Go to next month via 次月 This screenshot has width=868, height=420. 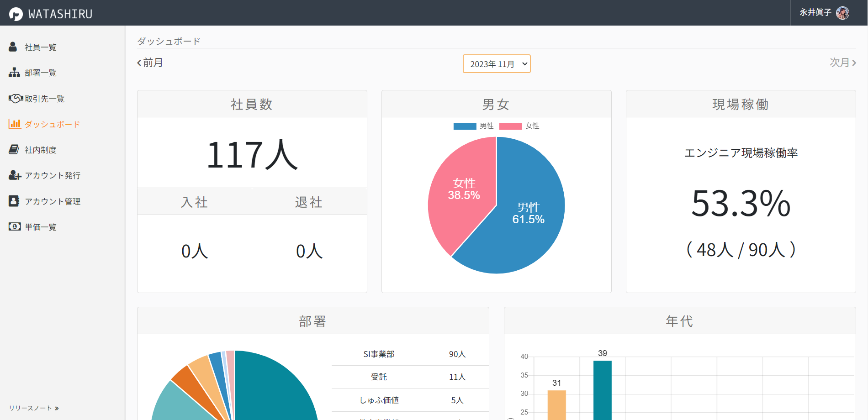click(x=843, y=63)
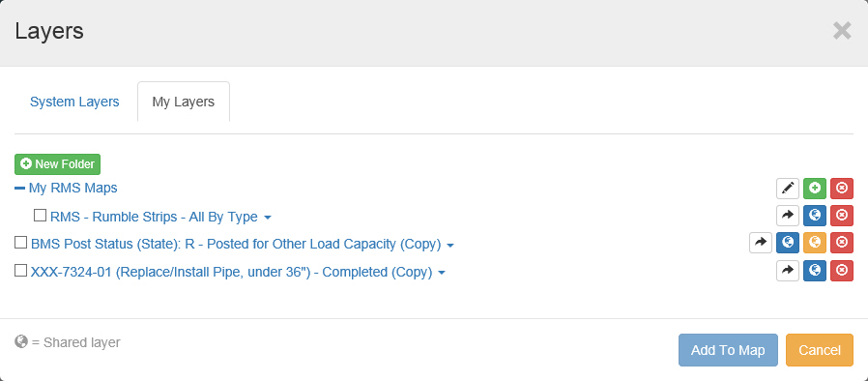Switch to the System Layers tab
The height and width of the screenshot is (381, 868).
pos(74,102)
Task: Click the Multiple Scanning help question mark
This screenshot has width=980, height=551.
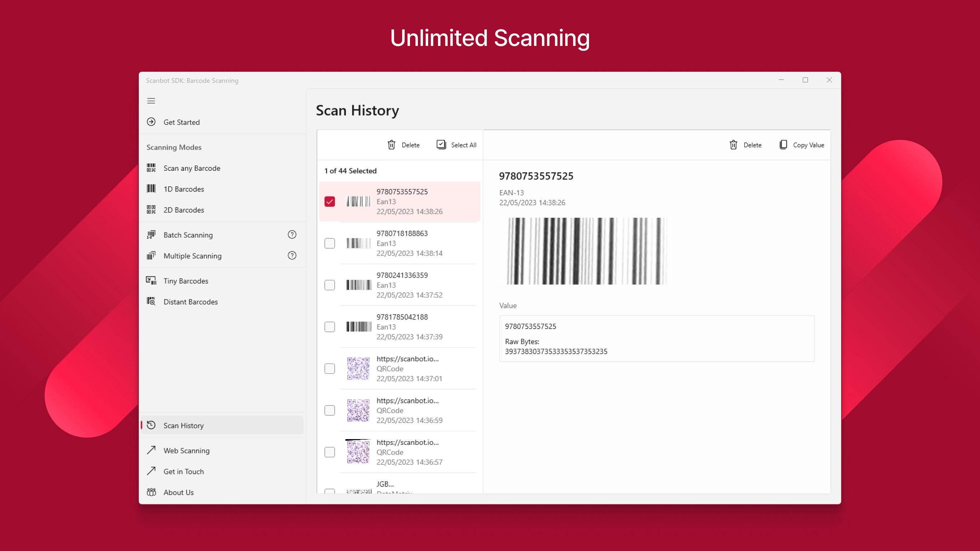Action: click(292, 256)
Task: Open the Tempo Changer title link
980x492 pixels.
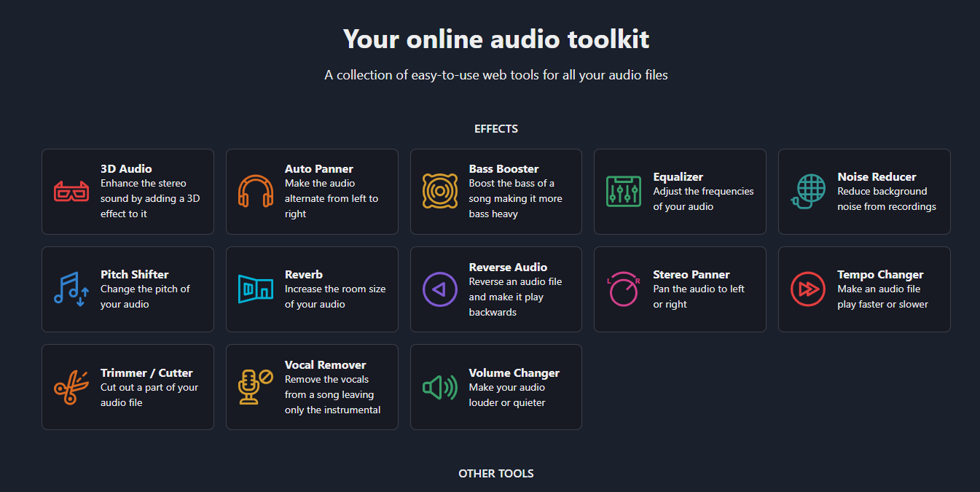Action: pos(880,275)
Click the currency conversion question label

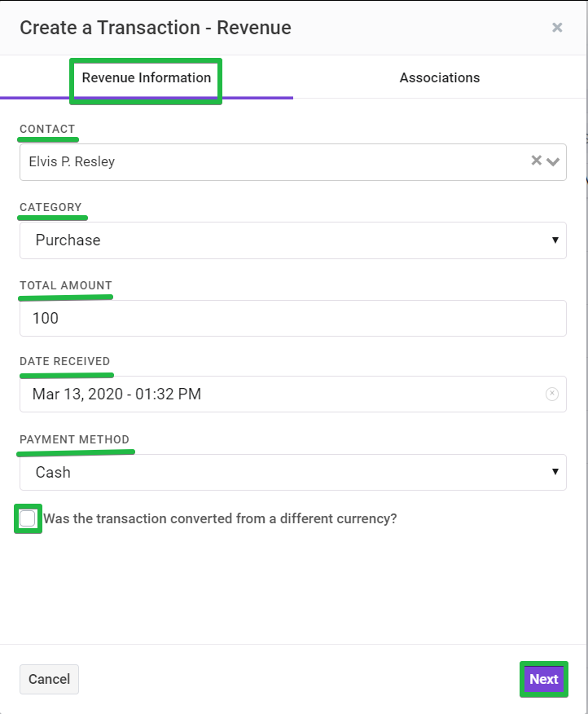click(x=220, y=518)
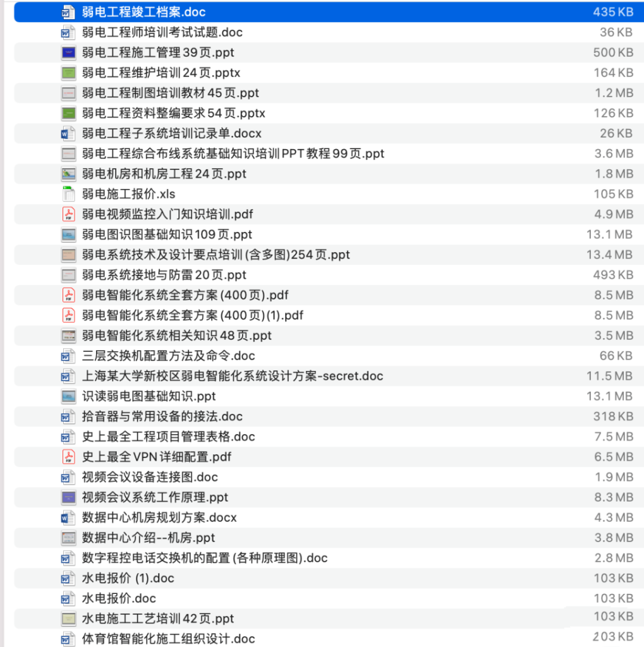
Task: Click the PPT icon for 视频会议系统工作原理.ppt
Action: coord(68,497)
━━━━━━
- **YOUR GOAL**:
Could you write out verbatim only those lines that run from the line containing "Task: Click the Multiple" through the end of the listing above, both included, without the pictures?

- **YOUR SOLUTION**:
Task: Click the Multiple Scanning help question mark
This screenshot has width=980, height=551.
Action: click(292, 256)
Task: Open the Tempo Changer title link
980x492 pixels.
Action: pos(880,275)
Click the currency conversion question label

click(x=220, y=518)
Task: Click the PPT icon for 视频会议系统工作原理.ppt
Action: coord(68,497)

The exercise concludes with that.